*** 入力データ ***

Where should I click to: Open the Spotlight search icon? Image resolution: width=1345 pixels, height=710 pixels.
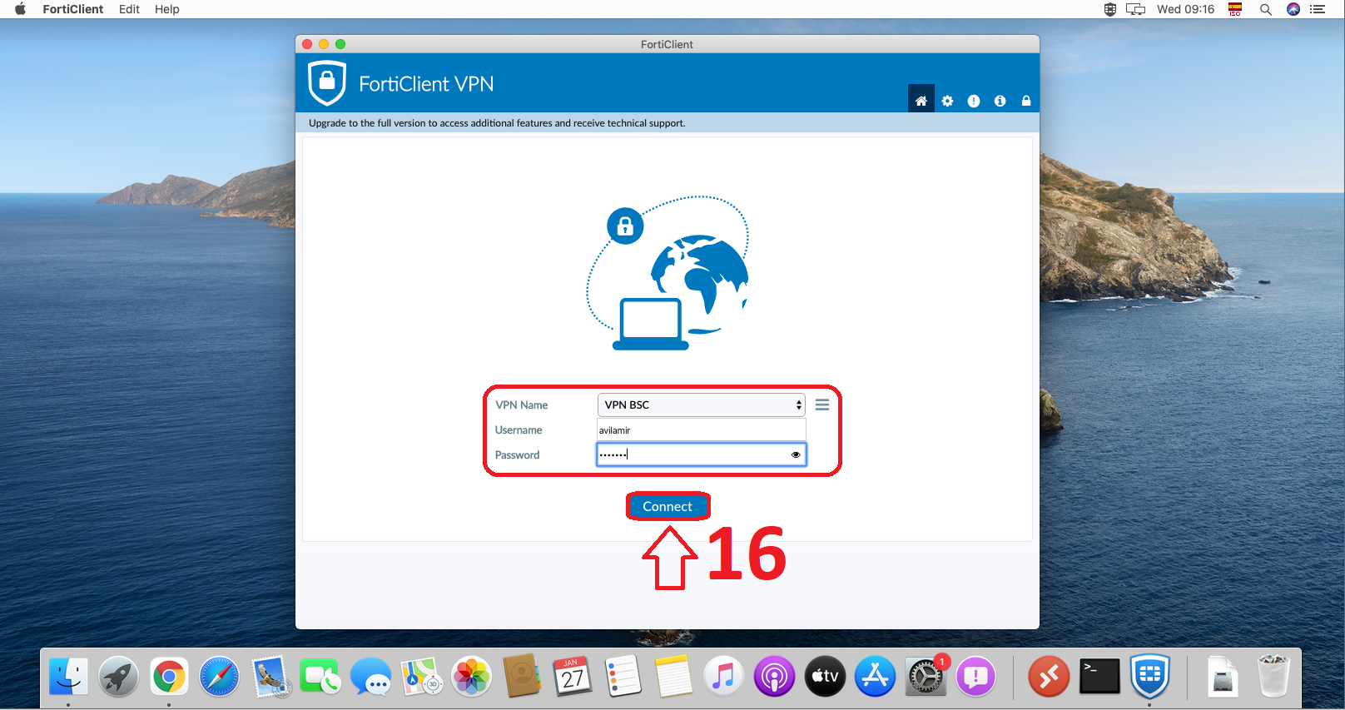pyautogui.click(x=1265, y=9)
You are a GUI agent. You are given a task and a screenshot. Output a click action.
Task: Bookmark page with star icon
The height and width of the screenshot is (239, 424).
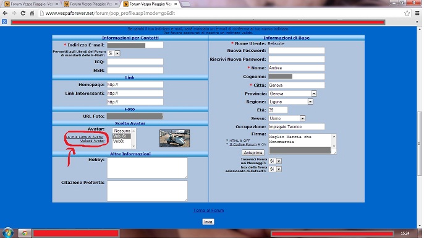click(x=407, y=13)
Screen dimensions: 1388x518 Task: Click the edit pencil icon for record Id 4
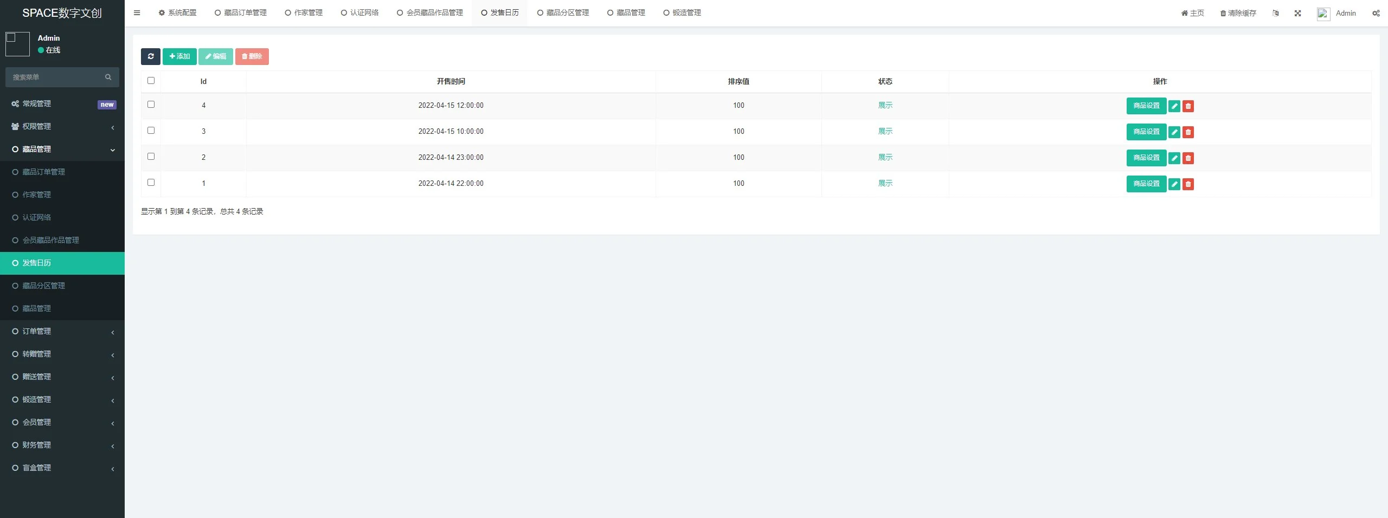pyautogui.click(x=1174, y=106)
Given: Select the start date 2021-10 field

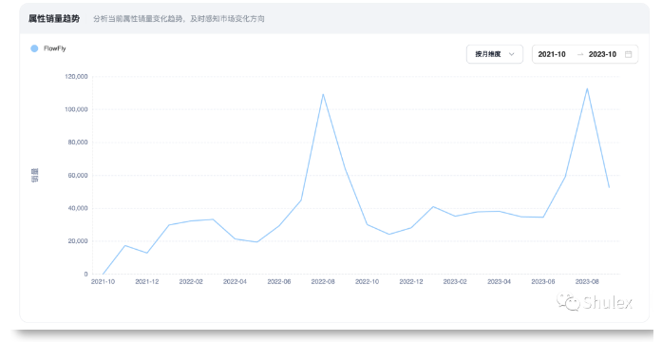Looking at the screenshot, I should (552, 54).
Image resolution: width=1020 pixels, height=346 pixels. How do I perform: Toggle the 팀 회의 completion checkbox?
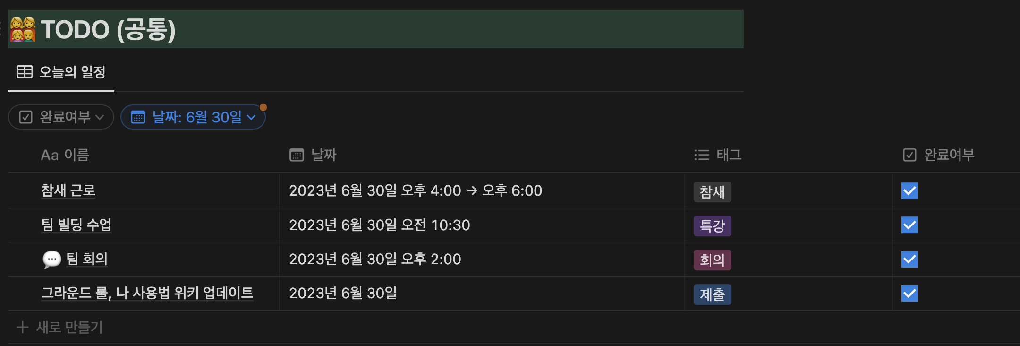[x=910, y=259]
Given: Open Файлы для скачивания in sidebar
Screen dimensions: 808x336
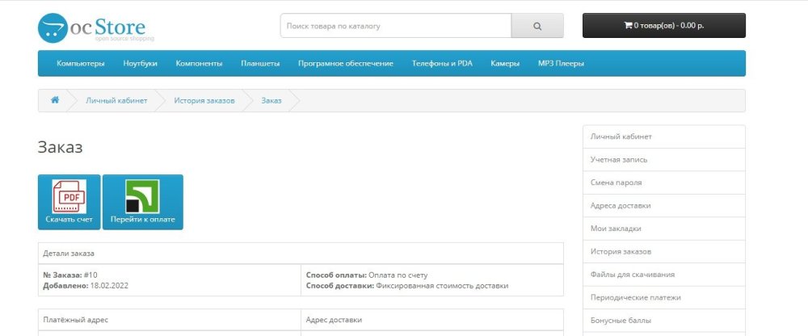Looking at the screenshot, I should [633, 275].
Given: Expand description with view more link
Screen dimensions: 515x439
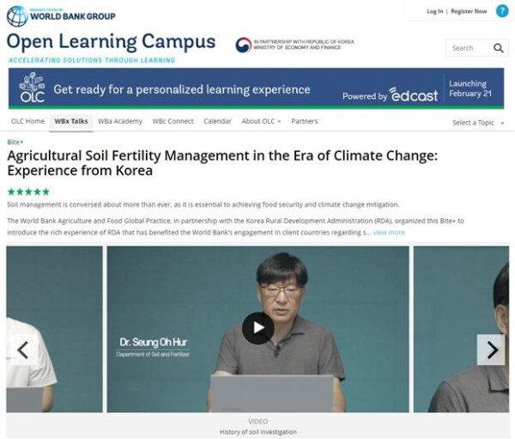Looking at the screenshot, I should tap(389, 233).
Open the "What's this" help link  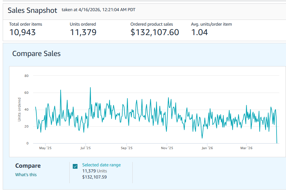[26, 175]
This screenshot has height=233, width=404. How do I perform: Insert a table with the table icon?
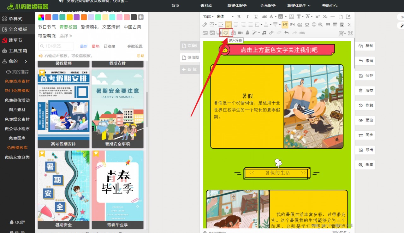[335, 24]
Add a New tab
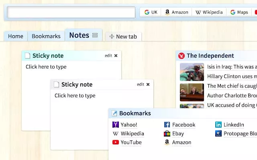This screenshot has height=160, width=257. [123, 37]

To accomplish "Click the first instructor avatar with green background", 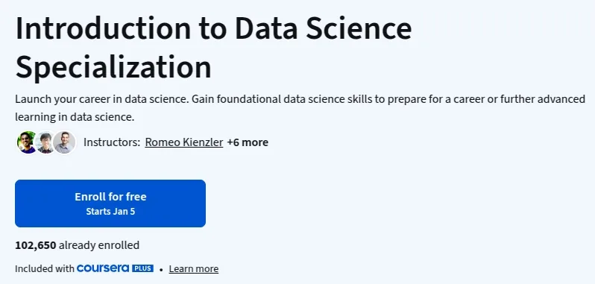I will [27, 142].
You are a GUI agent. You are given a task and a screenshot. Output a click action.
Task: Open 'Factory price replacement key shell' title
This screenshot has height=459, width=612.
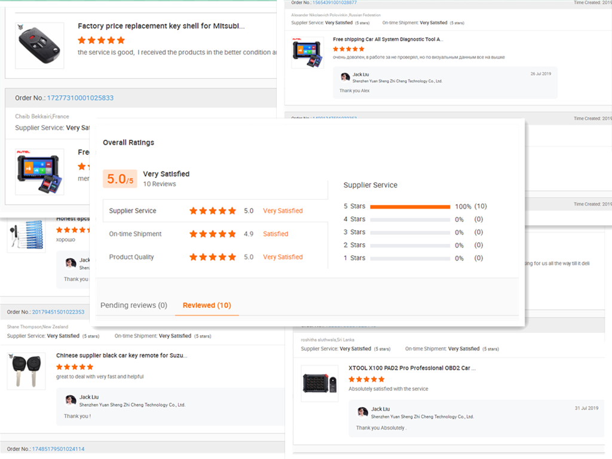coord(161,26)
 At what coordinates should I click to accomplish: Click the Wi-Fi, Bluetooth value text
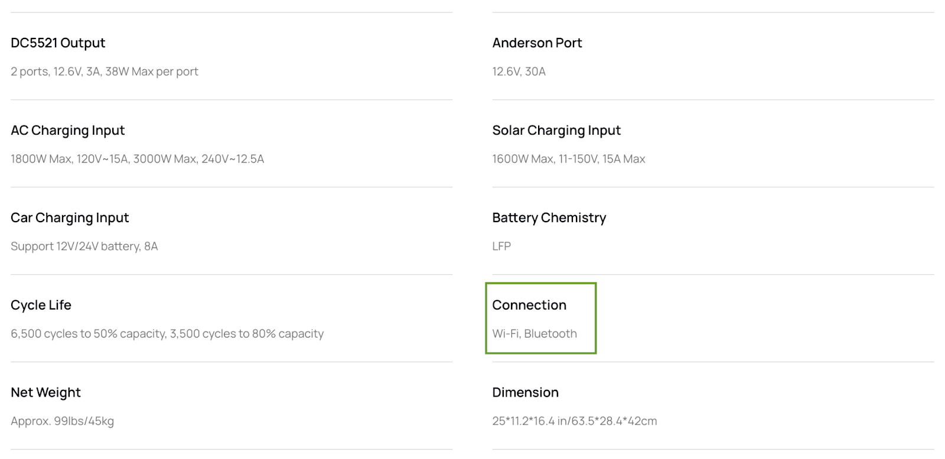pos(535,334)
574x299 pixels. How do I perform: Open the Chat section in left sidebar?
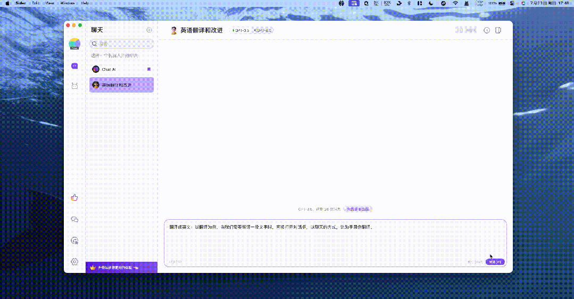pyautogui.click(x=74, y=67)
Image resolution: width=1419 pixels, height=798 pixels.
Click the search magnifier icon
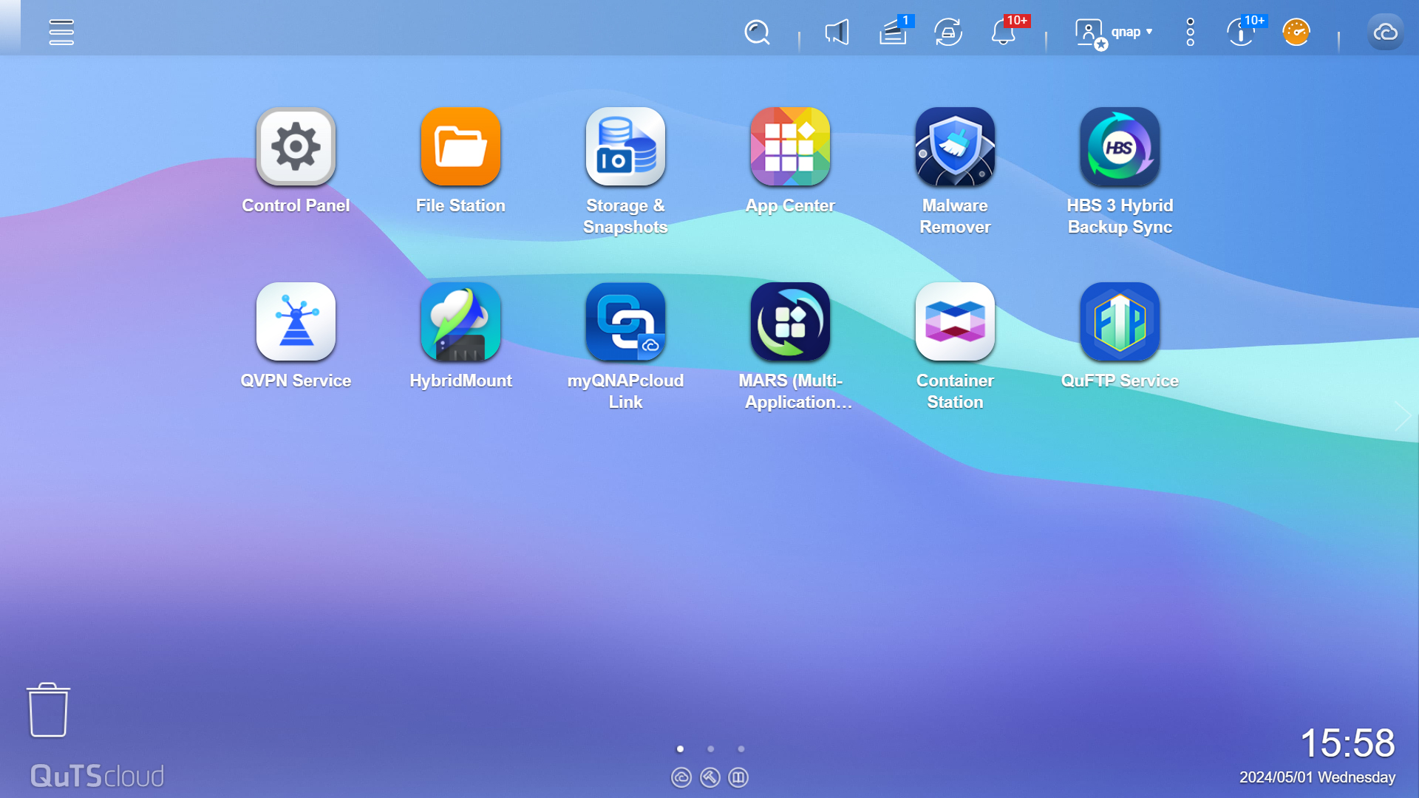[x=757, y=33]
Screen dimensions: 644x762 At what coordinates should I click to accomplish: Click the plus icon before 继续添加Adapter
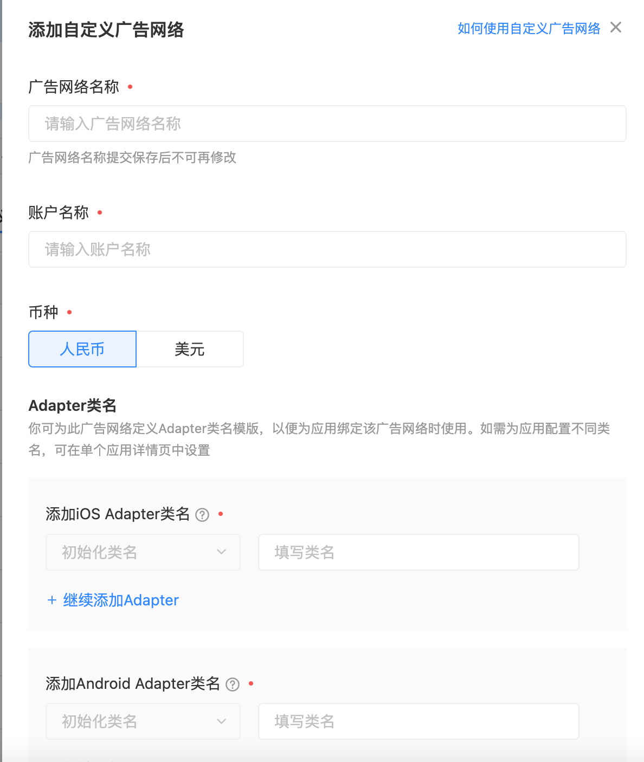(x=52, y=600)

***

• **やること**: 上の一覧のうち、「574x299 pixels. How」を含む行から一覧の最後までを、そのまま書き写してください。画像は入れないでください。

• **回答全文**:
574x299 pixels. How do I perform: Open the Chat section in left sidebar?
pyautogui.click(x=74, y=67)
Image resolution: width=1419 pixels, height=798 pixels.
Click the search magnifier icon
[x=757, y=33]
Screen dimensions: 644x762 At what coordinates should I click to accomplish: Click the plus icon before 继续添加Adapter
(x=52, y=600)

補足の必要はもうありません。